Set task >> Copy the lines in the entries below exactly as they appear, from the line containing "Task: Click the Settings" through the end of the entries. Leave the pictures out of your copy.

----- Provided entries -----

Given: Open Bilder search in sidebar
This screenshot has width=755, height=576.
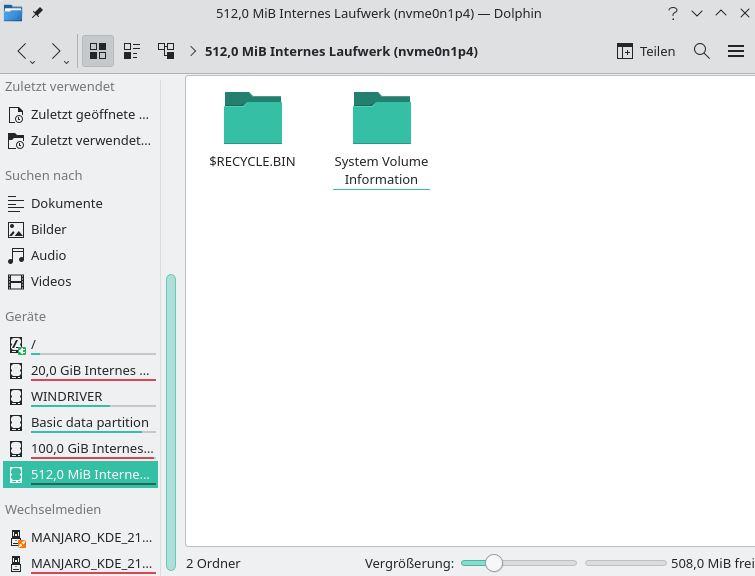Looking at the screenshot, I should tap(48, 229).
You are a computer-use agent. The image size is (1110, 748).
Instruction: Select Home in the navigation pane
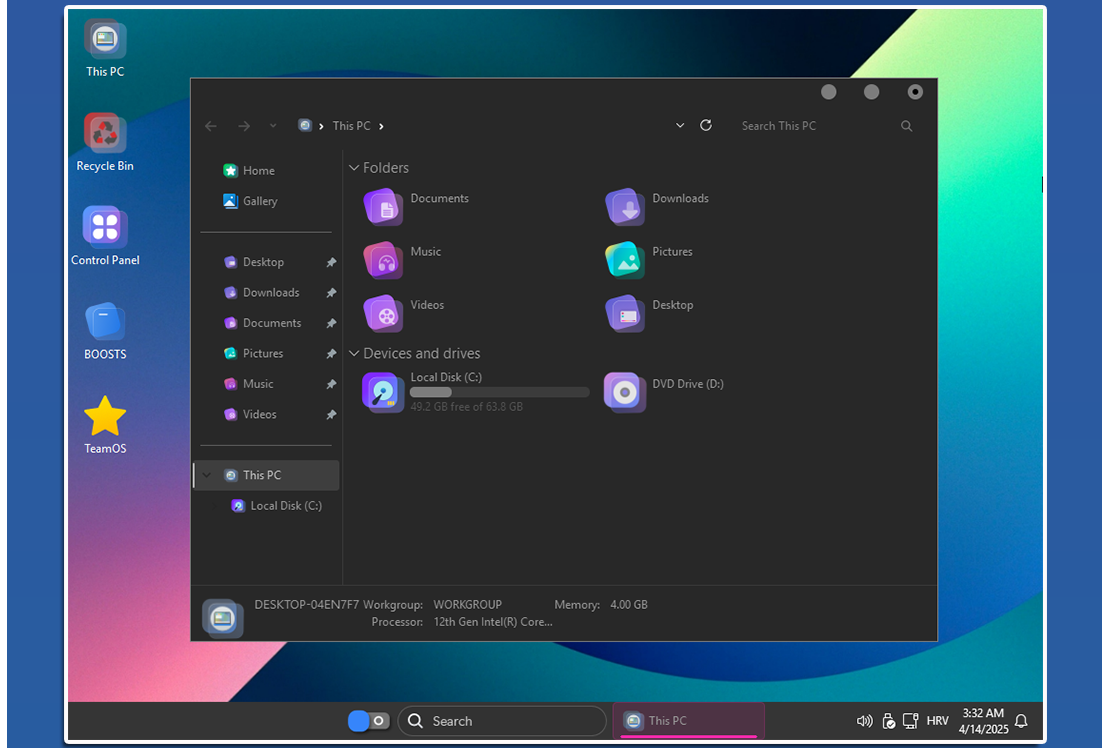tap(258, 171)
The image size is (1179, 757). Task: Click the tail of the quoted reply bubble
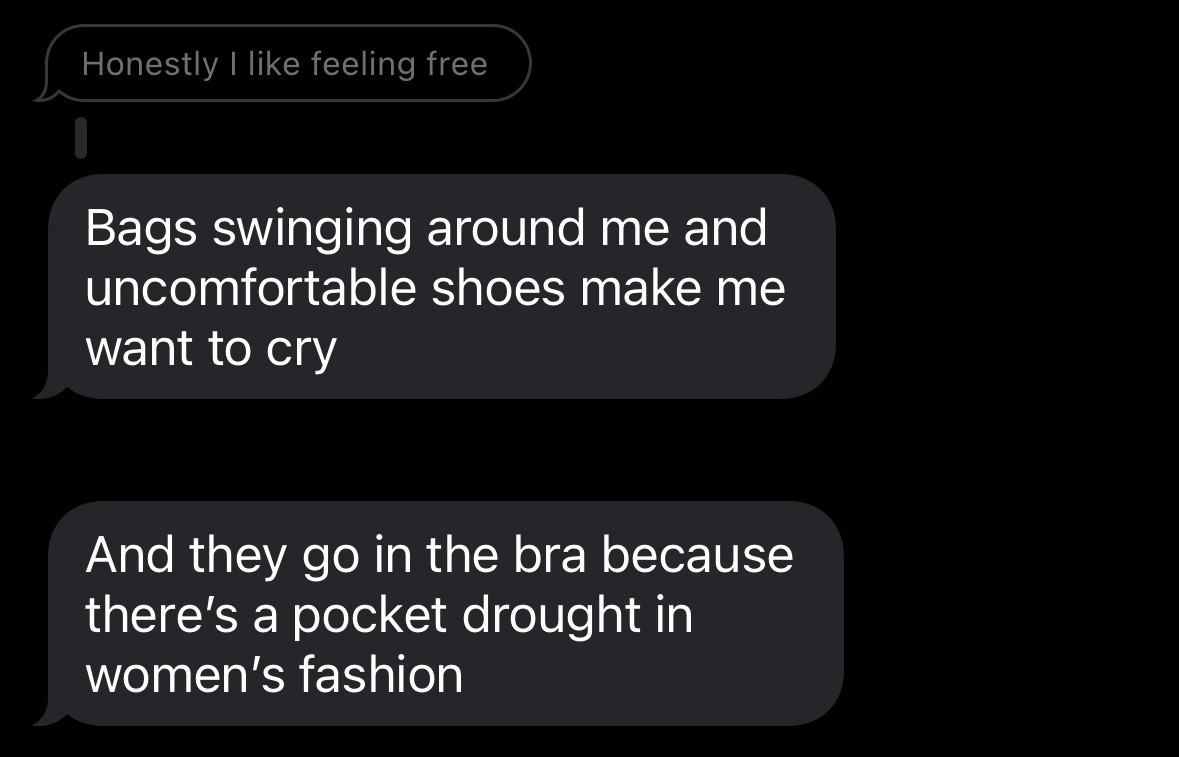pyautogui.click(x=45, y=93)
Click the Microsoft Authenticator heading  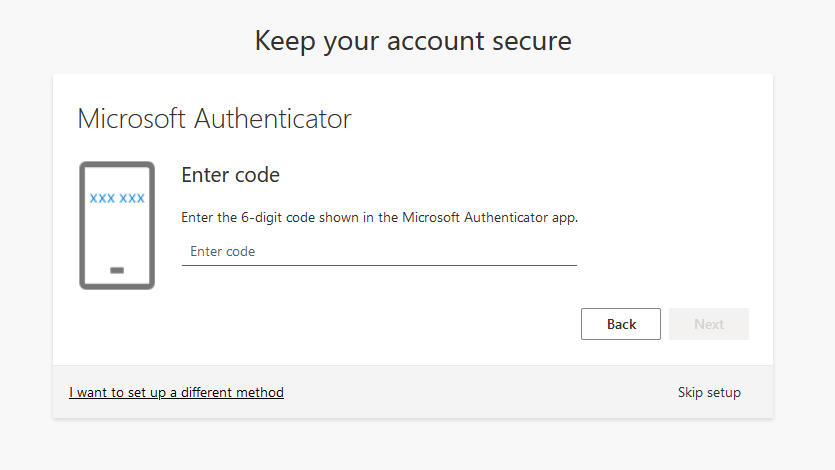[x=214, y=119]
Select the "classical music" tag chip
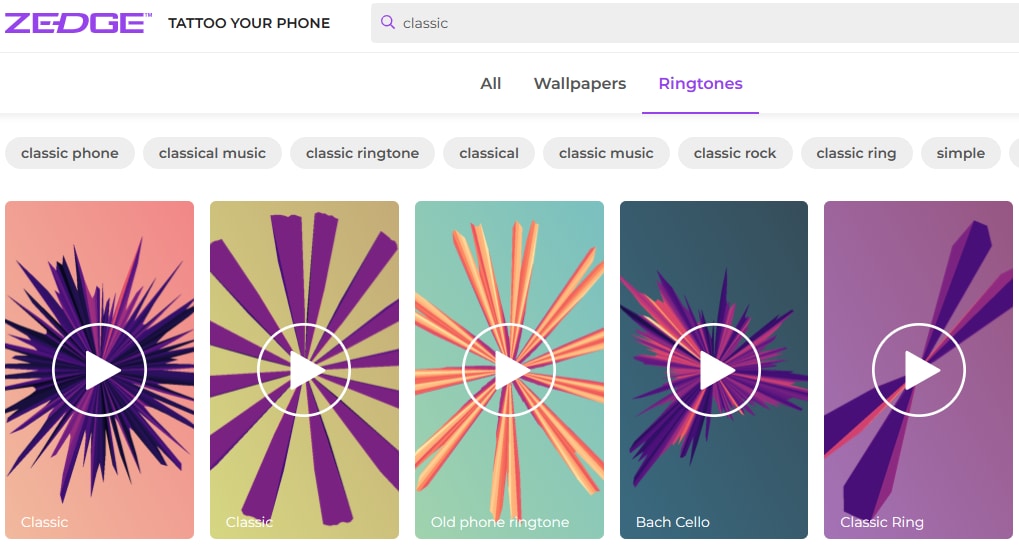The image size is (1019, 545). click(212, 153)
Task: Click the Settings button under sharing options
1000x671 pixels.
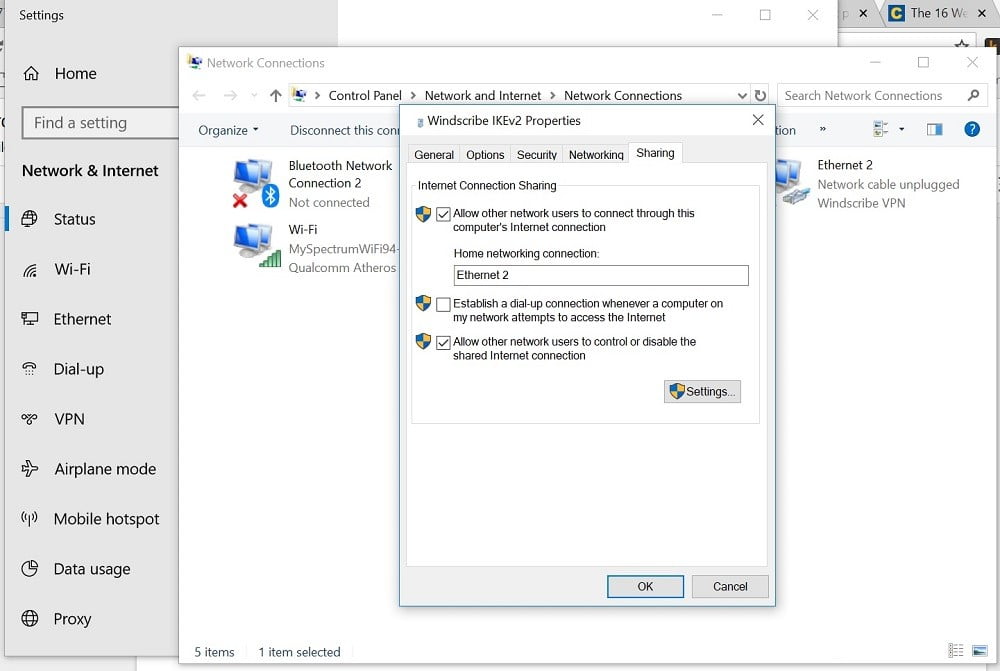Action: tap(702, 391)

-----

Answer to this exercise >>
Task: Click the Settings button under sharing options
1000x671 pixels.
Action: tap(702, 391)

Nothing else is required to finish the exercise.